**Dataset items**

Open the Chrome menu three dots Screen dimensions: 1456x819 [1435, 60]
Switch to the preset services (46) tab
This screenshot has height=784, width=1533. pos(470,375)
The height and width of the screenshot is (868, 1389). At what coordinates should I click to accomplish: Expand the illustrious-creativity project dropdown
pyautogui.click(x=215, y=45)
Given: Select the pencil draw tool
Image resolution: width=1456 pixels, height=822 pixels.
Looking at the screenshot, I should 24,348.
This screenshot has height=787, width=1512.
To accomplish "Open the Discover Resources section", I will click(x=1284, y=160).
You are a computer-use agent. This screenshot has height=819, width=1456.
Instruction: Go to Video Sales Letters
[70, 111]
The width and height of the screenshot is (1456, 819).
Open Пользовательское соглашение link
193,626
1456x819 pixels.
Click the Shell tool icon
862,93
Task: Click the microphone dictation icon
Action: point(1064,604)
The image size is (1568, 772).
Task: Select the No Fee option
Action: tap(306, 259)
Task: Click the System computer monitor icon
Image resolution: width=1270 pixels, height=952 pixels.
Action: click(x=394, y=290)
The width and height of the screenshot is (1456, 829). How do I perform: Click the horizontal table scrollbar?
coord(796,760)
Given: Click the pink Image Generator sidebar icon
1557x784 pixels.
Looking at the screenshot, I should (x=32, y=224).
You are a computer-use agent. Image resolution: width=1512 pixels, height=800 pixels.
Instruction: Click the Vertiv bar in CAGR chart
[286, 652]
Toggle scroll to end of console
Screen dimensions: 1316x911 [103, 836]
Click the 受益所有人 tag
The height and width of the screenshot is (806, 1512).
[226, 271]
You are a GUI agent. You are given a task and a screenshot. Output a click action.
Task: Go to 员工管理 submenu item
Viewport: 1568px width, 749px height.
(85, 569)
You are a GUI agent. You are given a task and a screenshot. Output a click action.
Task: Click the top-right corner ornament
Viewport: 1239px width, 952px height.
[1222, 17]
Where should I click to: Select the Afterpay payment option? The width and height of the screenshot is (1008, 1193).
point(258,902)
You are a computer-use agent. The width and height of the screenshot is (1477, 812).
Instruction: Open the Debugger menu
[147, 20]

**Your objective**
The lines from the one containing "Where should I" through the final line of the entries above are to be printed exactly, with nothing added.

**Response**
Where should I click to: Select the Afterpay payment option? The width and height of the screenshot is (1008, 1193).
point(258,902)
You are a computer-use agent. The width and height of the screenshot is (1477, 812).
Instruction: Open the Debugger menu
[147, 20]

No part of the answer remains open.